Homicides and shootings have been rising in cities around the United States over the last year, but the "crime is up" narrative permeating hour cable news over the last few months does not tell the whole story. Murder and gun violence are among the most serious violent crimes, but they're also some of the rarest.
More standard crimes, including most property crimes and burglaries, are actually down or steady in many cities, according to Richard Rosenfeld, a criminologist and Founders Professor at the University of Missouri—St. Criminologists like Rosenfeld predict homicide and gun violence will slowly return to pre rates. Rosenfeld's research was cited this week during President Joe Biden's meeting with police chiefs on the state of gun violence across the US.
That spike, which Rosenfeld said was the most significant rise in homicides that he's seen in a single year, began in the wake of George Floyd's killing in Minneapolis at the end of May While Rosenfeld observed a rise in homicides around the US in the first half of this year, he said it wasn't as sharp.
Christopher R. Herrmann noted that in the country's two largest police jurisdictions, New York City and Chicago, shootings and homicides have made up just 2. In an average year, one third of US cities sees a rise in homicides and shootings, while one third sees a drop, and another third will remain steady, Herrman said. Law-enforcement officers were social distancing and policing less directly.
One theory is that police who were busy patrolling some of the largest protests in American history were not patrolling other streets. Officers also may have pulled back from policing, either as a counterprotest or as an attempt to respond to political pressures. In an average year, guns account for roughly two-thirds of American homicides, but in , 77 percent of murders were shootings.
More Americans are carrying guns, both legally and illegally, than they have in the past. Firearms sales shot up last year, and so did police retrievals of illegal guns. That creates a vicious cycle: More people carrying guns tends to result in more shootings, which in turn heightens the desire to carry a weapon for protection.

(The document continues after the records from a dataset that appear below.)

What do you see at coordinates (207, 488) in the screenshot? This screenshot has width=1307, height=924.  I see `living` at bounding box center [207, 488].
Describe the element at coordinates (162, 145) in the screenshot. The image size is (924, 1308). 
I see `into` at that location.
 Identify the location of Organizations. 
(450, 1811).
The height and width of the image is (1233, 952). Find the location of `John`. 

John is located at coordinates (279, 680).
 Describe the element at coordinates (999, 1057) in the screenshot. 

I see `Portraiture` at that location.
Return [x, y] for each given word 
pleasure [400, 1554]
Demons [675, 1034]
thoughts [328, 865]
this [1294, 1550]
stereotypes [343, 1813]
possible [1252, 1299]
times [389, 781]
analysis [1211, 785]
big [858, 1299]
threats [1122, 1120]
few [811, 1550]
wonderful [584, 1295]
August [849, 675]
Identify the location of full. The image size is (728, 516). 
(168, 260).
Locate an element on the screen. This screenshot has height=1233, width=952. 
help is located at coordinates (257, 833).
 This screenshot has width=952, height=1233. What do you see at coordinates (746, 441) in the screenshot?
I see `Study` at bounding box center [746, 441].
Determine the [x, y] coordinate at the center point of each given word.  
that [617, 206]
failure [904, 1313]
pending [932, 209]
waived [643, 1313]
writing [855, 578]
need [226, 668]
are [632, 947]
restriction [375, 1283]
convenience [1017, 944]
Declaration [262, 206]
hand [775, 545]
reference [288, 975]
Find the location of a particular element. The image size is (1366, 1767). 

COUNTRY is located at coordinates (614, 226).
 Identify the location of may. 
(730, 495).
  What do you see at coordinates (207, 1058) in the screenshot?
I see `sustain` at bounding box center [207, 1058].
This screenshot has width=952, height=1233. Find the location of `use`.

When crime is decreasing, this dynamic helps it continue to fall, but once it begins to rise, the feedback loop turns ugly. Several analyses have found that murders have continued to rise this year, though not as sharply as last year. The FBI numbers could be wrong. Homicide statistics are very reliable because the crime produces a body or a missing person, but other categories are hazier because they rely on reports. In , reports of drug crimes dropped sharply , even as overdoses reached a record of more than 93,—suggesting that drug arrests, not use, had changed.
Experts who study violence point to multiple factors that might have played a role in the murder increase, from the emotional trauma and economic instability of the pandemic, which fell hardest on communities that were already struggling, to an increase in gun-carrying in public. Law enforcement agencies have reported increases in illegal firearm possession, and there have been anecdotal reports from cities across the country of more guns on the streets, Buggs said.
While handguns remained the most common murder weapon in the US, much about the surge in gun violence in remains unclear. More than 4, were attributed to arguments, at least to gang killings, and more than 1, were committed in the context of other crimes, including robberies and drug crimes.
But the number of murders also increased sharply across racial groups.